Partial notes (theory or practices) are not kept from one course to another. However, at the discretion of the teacher and depending on the evaluations of previous courses, compensation may be established. This information will be announced on the day of the presentation of the subject, and the virtual campus.

PLAGIARISM:

Without prejudice to other disciplinary measures deemed appropriate, and in accordance with current academic regulations, irregularities committed by a student that may lead to a variation of the grade will be scored with a zero (0). The evaluation activities qualified in this way and by this procedure will not be recoverable. If it is necessary to pass any of these evaluation activities to pass the subject, this subject will be suspended directly, without the opportunity to recover it in the same course. These irregularities include, among others:

  • the total or partial copy of a practice, report, or any other evaluation activity;
  • let others copy;
  • present a group work not done entirely by the members of the group;
  • present as own materials prepared by a third party, even if they are translations or adaptations, and in general works with non original and exclusive elements of the student;
  • have communication devices (such as mobile phones, smart watches, etc.) accessible during the theoretical-practical individual assessment tests (exams).
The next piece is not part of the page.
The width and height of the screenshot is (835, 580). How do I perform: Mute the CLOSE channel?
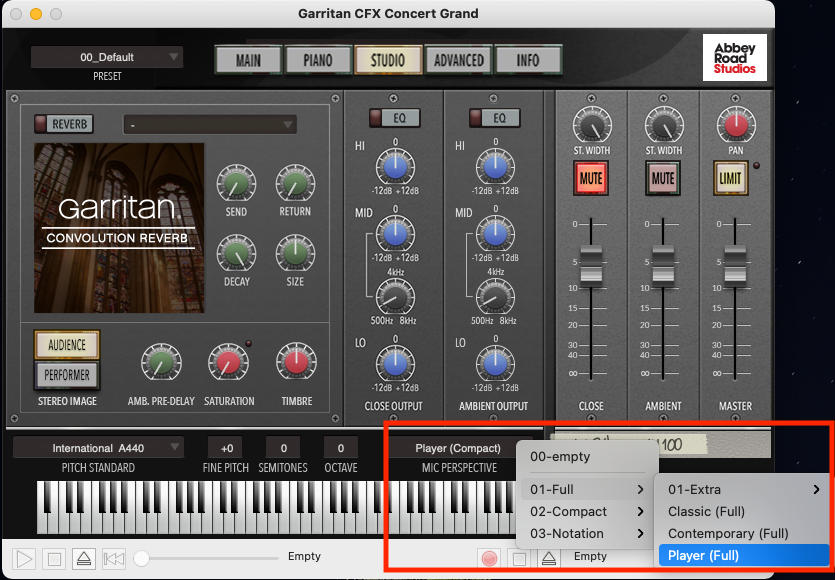591,179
In summary: copying, copying or plagiarizing in any of the evaluation activities is equivalent to a NON PASS with a grade lower than 3.0

FINAL CLARIFICATION:

For any doubt or discrepancy, the most up-to-date information that will be communicated on the day of the presentation of the subject and that will be published in the virtual campus will prevail.

Assessment Activities

Title Weighting Hours ECTS Learning Outcomes
Presentation practical work and seminars 50% 1 0.04 1, 2, 6, 7, 4, 3
Two parcial exams 50% 4 0.16 1, 2, 6, 7, 4, 5, 3

Bibliography

 The contents of the subject explained in class are extracted from different sources. Many materials are online, extracted from multimedia materials, videos, etc. During the course, the necessary materials for the follow-up of the subject will be provided through the virtual campus. Links to online documentation, software for practical exercises, etc. will also be provided in open access format.

Online books of interest:

Software

Open source software such as Gephi and the NetworkX library in Python are used to solve problems and case studies. Some class exercises will be distributed with the Google Colab platform.